Касаясь обвинений большевиков в революционном максимализме, жестокости и нарушении принципов формальной демократии, Троцкий отмечал, что эти обвинения можно с полным основанием адресовать и одному из первых их авторов - Плеханову. В этой связи он напоминал, что Плеханов на II съезде РСДРП допускал возможность ограничения после революции избирательных прав для представителей бывших господствующих классов, применения смертной казни к царю и его сановникам, разгона представительного собрания, избранного на основе всеобщего голосования.

Наконец, Троцкий останавливался на судьбе своего прогноза, использовавшегося многими антикоммунистами для доказательства того, что сталинизм вырос из организационных методов Ленина. Этот прогноз, выдвинутый в 1904 году в полемике с ленинским планом построения партии, резюмировался в следующих словах: "Аппарат партии замещает партию, Центральный Комитет замещает аппарат и, наконец, диктатор замещает Центральный Комитет". Отмечая, что эти слова с достаточной полнотой характеризуют процесс перерождения большевистской партии, начавшийся в середине 20?х годов, Троцкий указывал, что тем не менее его прогноз "вовсе не отличается той исторической глубиной, какую ему неосновательно приписывают некоторые авторы".
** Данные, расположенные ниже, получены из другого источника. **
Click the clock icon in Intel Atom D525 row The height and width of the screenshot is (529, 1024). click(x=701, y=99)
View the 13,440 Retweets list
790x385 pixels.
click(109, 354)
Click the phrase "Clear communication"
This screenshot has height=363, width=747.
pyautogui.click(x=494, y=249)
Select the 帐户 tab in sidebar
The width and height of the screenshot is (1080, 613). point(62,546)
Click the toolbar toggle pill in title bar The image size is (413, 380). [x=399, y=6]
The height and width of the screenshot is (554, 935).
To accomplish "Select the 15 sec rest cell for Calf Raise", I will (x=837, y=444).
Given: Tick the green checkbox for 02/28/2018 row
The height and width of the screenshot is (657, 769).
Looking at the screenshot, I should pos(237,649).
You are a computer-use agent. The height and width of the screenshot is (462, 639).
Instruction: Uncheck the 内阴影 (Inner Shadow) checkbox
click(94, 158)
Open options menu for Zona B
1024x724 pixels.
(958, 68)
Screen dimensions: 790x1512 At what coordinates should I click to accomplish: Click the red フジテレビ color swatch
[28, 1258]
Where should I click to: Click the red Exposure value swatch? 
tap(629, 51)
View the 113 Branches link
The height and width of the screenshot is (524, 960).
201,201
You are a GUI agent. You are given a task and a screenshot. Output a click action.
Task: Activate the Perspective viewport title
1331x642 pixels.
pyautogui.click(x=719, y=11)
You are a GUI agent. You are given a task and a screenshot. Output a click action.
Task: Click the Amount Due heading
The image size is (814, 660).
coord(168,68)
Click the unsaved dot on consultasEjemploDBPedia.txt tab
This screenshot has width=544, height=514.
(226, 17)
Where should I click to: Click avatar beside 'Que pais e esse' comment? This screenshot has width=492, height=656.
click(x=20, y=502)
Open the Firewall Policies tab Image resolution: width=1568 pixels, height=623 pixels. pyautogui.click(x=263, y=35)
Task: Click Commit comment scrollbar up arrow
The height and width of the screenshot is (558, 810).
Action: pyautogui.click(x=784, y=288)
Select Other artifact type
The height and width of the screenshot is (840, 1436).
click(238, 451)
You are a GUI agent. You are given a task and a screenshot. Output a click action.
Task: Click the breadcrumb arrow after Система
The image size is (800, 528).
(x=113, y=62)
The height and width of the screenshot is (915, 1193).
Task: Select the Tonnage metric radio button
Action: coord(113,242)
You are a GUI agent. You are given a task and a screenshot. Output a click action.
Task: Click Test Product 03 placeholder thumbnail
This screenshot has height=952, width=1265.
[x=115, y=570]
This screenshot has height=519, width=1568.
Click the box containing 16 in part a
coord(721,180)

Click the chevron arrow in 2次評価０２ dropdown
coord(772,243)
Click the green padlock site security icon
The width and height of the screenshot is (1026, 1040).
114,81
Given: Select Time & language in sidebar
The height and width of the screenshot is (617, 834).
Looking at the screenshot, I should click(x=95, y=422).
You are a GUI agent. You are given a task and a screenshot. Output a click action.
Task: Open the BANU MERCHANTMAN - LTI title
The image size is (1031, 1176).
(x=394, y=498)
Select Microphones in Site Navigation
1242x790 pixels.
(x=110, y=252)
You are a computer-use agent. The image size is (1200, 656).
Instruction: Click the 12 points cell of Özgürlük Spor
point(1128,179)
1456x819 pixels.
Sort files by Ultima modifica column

Троцкий отмечал, что во время написания своей юношеской брошюры он считал ленинский централизм чрезмерным и поэтому прибегнул к логическому доведению его до абсурда. Однако к недопустимым крайностям может приводить не только централизм, но и второй организационный принцип, на котором строилась большевистская партия, - демократизм. "Не трудно чисто логически "предсказать", что ничем не сдерживаемая демократия ведёт к анархии или атомизированию, ничем не сдерживаемый централизм - к личной диктатуре". Однако в реальной политической практике большевизма демократизм и централизм выступали не отвлеченными принципами, а конкретными элементами организации партии, соотношение между которыми не оставалось всегда неизменным. После разброда и обособления местных партийных организаций в 1898-1903 годах "стремление к централизации не могло не принимать утрированный и даже карикатурный характер. Сам Ленин говорил, что палку, изогнутую в одну сторону, пришлось перегибать в другую". В последующие годы организационная политика Ленина также не представляла одной прямой линии. Ему не раз приходилось выступать против чрезмерного централизма и апеллировать к низам партии против верхов. Благодаря гибкости своей организационной политики большевистская партия в героический период русской революции добилась сочетания в своей внутренней жизни "самой широкой демократии, которая даёт выражение чувствам и мыслям самых широких масс, с централизмом, который обеспечивает твёрдое руководство".

Нарушение равновесия между демократией и централизмом в период сталинизма явилось не логическим результатом ленинских организационных принципов, а политическим результатом социального перерождения партии, превращения её в организацию, служащую интересам бюрократии. "Революционный централизм стал бюрократическим централизмом; аппарат, который для разрешения внутренних конфликтов не может и не смеет апеллировать к массе, вынужден искать высшую инстанцию над собой. Так бюрократический централизм неизбежно ведёт к личной диктатуре"[371].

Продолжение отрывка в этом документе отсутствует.